11 Mayıs sabahı, evinden gözaltına alındı. 15 Mayıs 2015 sabahından beri tutuklu. 17 Nisan günü, zorla emekli edilen 1776 polisten biriydi.

 

Siirt ve Diyarbakır il emniyet müdürlüğü yaptı.

 

Öncesinde, Emniyet Genel Müdürlüğünün İstihbarat Başkan Vekilliğini dört ay, Başkan Yardımcılığını üç yıl yaptı. Aynı birimde şube müdürü ve emniyet amiri olarak da çalıştı. Başkomiserlik ve komiserlik rütbelerinde de Diyarbakır’daydı.

 

1987’de birlikte mezun olduğumuz Polis Akademi’sine, 1983 ‘de başlamıştık. Lise eğitimimizi de birlikte aldık. 15 yaşında, 1979 yılında girmiştik Polis Koleji’ne.

 

Ranza ve sıra  arkadaşı da olduk. 79017 Recep Güven, 79018 Hakan Kırmacı.

 

Kürt, Türk, Çerkez, Gürcü, Yörük, Tahtacı, Sünnî-Alevî, zengin-fakir, farklı ortamlarda / kültürlerde yetişmiş  yüzlerce çocuk. Eksiksiz anadoluyduk. Mozaiktik yani.

 

O, 50’li yıllarda Türkiye’ye gelen muhacir bir ailenin; bense, mübadil ve muhacir bir ailenin çocuklarıydık.

 

İkimizi de yetiştiren o iki okul, kapatıldı!  Artık yok!

 

Günde 3 öğün farklı yemek  yemeyi, her seferinde doymayı, bornozu, yurdu, insanı, ülkeyi, yurttaşlığı, insanlığa hizmeti; aynı çatının altında gördük, öğrendik, idrak ettik.

 

Meslekte yollarımız hiç buluşmadı, eğitimimizin aksine. O istihbaratçıydı; bense örgütlü suçlarla  mücadele çalışanı.

 

2012 yılında, Diyarbakır il emniyet müdürüyken: “Dağda ölen teröriste ağlamıyorsanız insan değilsiniz!; eline silah almış, çoluk-çocuk demeden katleden, canavarlaşmış teröristi de enterne edemiyorsanız, devlet değilsiniz!” dediğinde, soğuk ve sert rüzgarlar esmişti.

 

TBMM Gurup Toplantısında kürsüden, azarlanma şerefine nail bile oldu! “Herkes kendi işine baksın!” dendi.
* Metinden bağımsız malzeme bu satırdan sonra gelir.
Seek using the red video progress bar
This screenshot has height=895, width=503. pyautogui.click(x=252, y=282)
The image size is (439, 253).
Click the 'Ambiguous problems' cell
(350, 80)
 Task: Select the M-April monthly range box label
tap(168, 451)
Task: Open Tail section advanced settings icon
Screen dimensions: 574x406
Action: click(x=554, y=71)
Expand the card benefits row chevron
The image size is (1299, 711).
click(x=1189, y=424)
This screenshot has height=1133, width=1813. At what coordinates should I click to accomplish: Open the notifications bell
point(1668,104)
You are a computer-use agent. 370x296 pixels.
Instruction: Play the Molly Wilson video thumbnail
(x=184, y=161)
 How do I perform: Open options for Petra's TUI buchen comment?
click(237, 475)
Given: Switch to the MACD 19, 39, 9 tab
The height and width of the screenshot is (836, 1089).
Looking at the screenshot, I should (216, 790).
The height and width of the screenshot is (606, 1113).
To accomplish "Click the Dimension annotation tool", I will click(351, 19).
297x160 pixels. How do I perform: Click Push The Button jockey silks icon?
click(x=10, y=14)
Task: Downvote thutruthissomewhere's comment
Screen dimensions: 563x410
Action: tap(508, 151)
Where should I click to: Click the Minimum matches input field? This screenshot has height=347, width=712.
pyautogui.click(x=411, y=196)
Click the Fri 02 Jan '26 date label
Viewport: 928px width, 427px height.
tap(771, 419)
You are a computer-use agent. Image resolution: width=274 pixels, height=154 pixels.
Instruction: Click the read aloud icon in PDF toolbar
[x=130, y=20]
Çok doğruydu bu cümle. Eleştiri olarak da, o kadar yanlıştı. Çünkü Recep Güven işine bakıyordu. Tastamam kendi işine. Kronikleşmiş iç güvenlik sorununa, temas ediyor, ceberrut devletin faşist çözüm yöntemini eleştiriyor, sosyal, toplumcu ve insanî bakış açısı getiriyordu.

 

Serzenişti Recep’in yaptığı. 90’lı yıllara göndermeydi aynı zamanda ve takdire şâyan özeleştiriydi. Fark edilmedi.

 

O konuşmasında fark edilmeyen, çok kıymetli, çok hayatî, başka bir bölüm vardı aslında: “Bir zamanlar demiştim; bana beş kişilik bir ekip verin, ben çocuğu dağda olan annelere gidip-ulaşayım. ‘Seni öldürürler!’ dediler. Ya dedim; ‘kapısını kırarak girdiğimiz insan öldürmüyor da, kapısını çalarak girdiğimiz insan mı öldürecek yani? Bırakın onu yapsınlar; hiç olmazsa desinler ki, bu adam bunu yapmaya geldi, siz de bunu yaptınız yani’. Keşke o zaman yapabilseydik bunları. Bu kadar geç kalmasaydık. İnsanımıza bu kadar geç ulaşmasaydık. Bu kadar acıdan sonra yapmasaydık bu işleri. Tamam, acı çektik. Ama habire yeni acılarla da sürdüremeyiz bu işi. Yeni acılar, yeni acıları doğuracak. Yeni kinleri getirecek. Yeter! Burada, hep beraber yeni bir dünya kuralım diye varız.”

 

Bu cümleler, bu fikirler; zor’dan gayrı yol bilmeyenleri, şiddet yanlılarını, şiddetten nemâlananları, şiddetten usandırarak milyonları yola getirmeyi planlayanları;  kahreder. Kahretti de.

 

İzmir’den, görev yapmakta olduğum Hakkâri’ye, tayinle gelecek  bir polis; Ankara’da Recep Güven’e uğruyor. Yıl 2007. Arkadaşımın ona tavsiyelerinden biri şuymuş:

 

“Çalış, insanımız için çalış, ayrılmamamız, bölünmememiz, kan dökülmemesi için çalış. Risk al. Risk alman neticesinde, belki de öldürebilirsin. Olsun, öl. Seni öldüren kişi, ardından: ‘Ya aslında öldürmesek de olurdu, iyi biriydi!’ desin, yeter de artar bile!”

 

Duyduğumda ürpermiştim.

 

Ben de, mesai arkadaşlarımdan en kıdemlisine: “Şayet Hakkâri’de ölür veya  öldürülürsem ve ölümüm yüz kızartıcı bir sebebten değilse, kesinlikle beni bu şehre defnedin” diye sözlü vasiyette bulundum. Üstünde pek bir işe yaramasak da; kim bilir, altında faydamız olurdu  yurt toprağının!

 

Diyarbakır görevi esnasında, öldürülmeyi beceremedi Recep Güven! Aslında Ali Gaffar Okkan gibi, gönüllerde tekrar tekrar açmayı umut etmişti. Ölüm ona denk gelmedi! Kâbil karşısında, Hâbil’lik nasip değilmiş!

 

Ama; yurtsever olduğu için, aklın, bilimin, vicdanının, aldığı eğitimin, -o zamanki- hukukun  dediğini yaptığı için; tutsaklık nasip oldu!

 

Şimdi Sincan’da! Tebessüm mü ediyor ne?